Der russische Energieriese will den Gashahn schließen, wenn sich die EU dem Expansionsdrang des Konzerns in den Weg stellen sollte.

Versuche, die Aktivitäten von Gasprom auf dem europäischen Markt einzuschränken und Fragen der Gasversorgung zu politisieren, "werden zu keinem guten Ergebnis führen", erklärte das Unternehmen am Donnerstag in Moskau.

Gazprom droht der EU

Die Gasprom-Zentrale in Moskau. (© Foto: dpa)

Anzeige

Gasprom könne in diesem Fall seine Erdgas-Exporte, die derzeit zum überwiegenden Teil nach Europa gehen, leicht in andere Regionen wie Nordamerika oder Asien umleiten.

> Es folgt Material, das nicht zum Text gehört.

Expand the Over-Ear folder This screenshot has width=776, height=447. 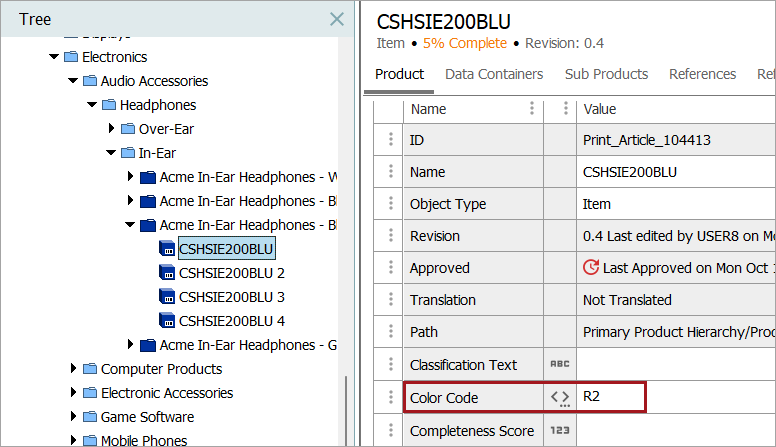point(111,129)
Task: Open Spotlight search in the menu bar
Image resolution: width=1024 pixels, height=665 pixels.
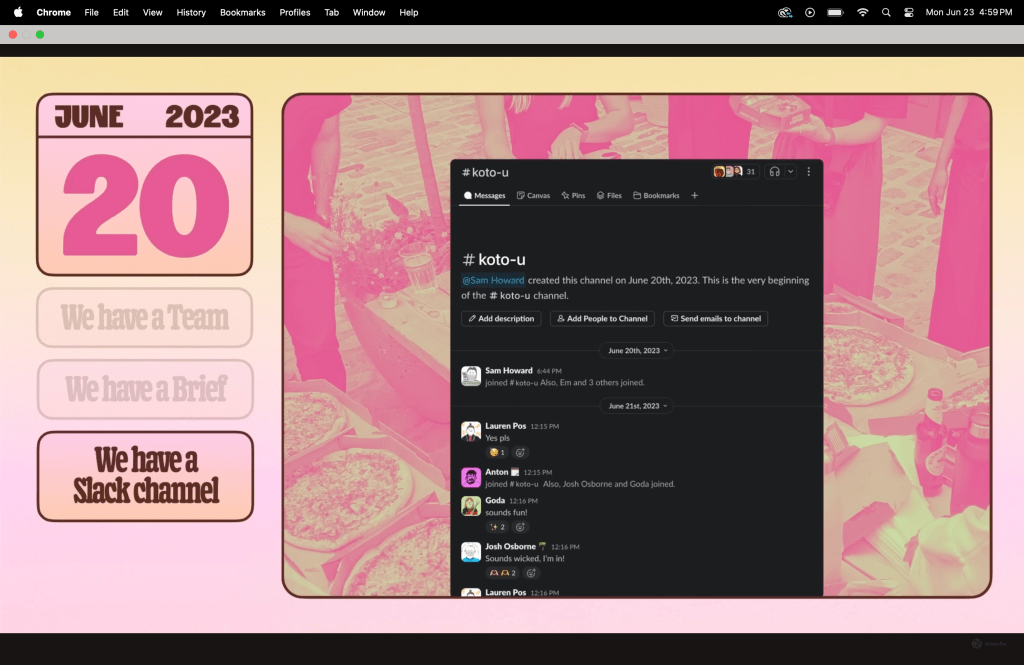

Die EU-Kommission in Brüssel wies die Drohung umgehend zurück und appellierte an das russische Unternehmen, seine Lieferverträge einzuhalten.

Die Erklärung wurde nach einem Treffen von Gasprom-Chef Alexei Miller mit EU-Botschaftern auf der Internetseite des Konzerns veröffentlicht. Das Unternehmen verwies darin auf den verschärften Wettbewerb um den Zugang zu den weltweiten Energiereserven.

Versorgen statt liefern

Zwar verfüge Gasprom über ausreichende Vorkommen, um den wachsenden Gasbedarf der Europäischen Union zu decken. Doch solle Europa nicht vergessen, dass der Gaskonzern auch auf anderen Märkten wie Nordamerika und China aktiv sei.

Inzwischen versucht Gasprom zunehmend, auch direkt auf den europäischen Gasmärkten als Versorger tätig zu werden statt europäische Konzerne zu beliefern. Dagegen rührt sich in mehreren Ländern Widerstand, die um die Sicherheit ihrer Energieversorgung fürchten.

So hatte etwa die Financial Times in dieser Woche von den Plänen der Regierung in London berichtet, das britische Fusionsrecht derart zu verändern, dass eine mögliche Übernahme des führenden britischen Gasversorgers Centrica durch Gasprom verhindert würde.

Bei der EU-Kommission wurde die Drohung mit Befremden aufgenommen. "Die Kommission erwartet von all ihren Lieferanten, dass sie ihre Verpflichtungen einhalten, und das erwarten wir auch von diesem Unternehmen", sagte ein Sprecher der Behörde in Brüssel mit Blick auf Gasprom. Zwar versuchten Lieferanten wie Abnehmer auf einem zunehmend global orientierten Gasmarkt naturgemäß möglichst viele verschiedene Kunden und Bezugsquellen zu finden, fügte der Kommissionssprecher hinzu.

Doch dürfe dies nicht zu anderen Zwecken missbraucht werden. Die Europäische Union bezieht derzeit ein Viertel ihrer Gasimporte aus Russland; in einzelnen Ländern wie Deutschland und Finnland ist die Abhängigkeit vom russischen Gas noch deutlich höher. So lieferte Russland im vergangenen Jahr mehr als ein Drittel (35 Prozent) der gesamten deutschen Gasversorgung.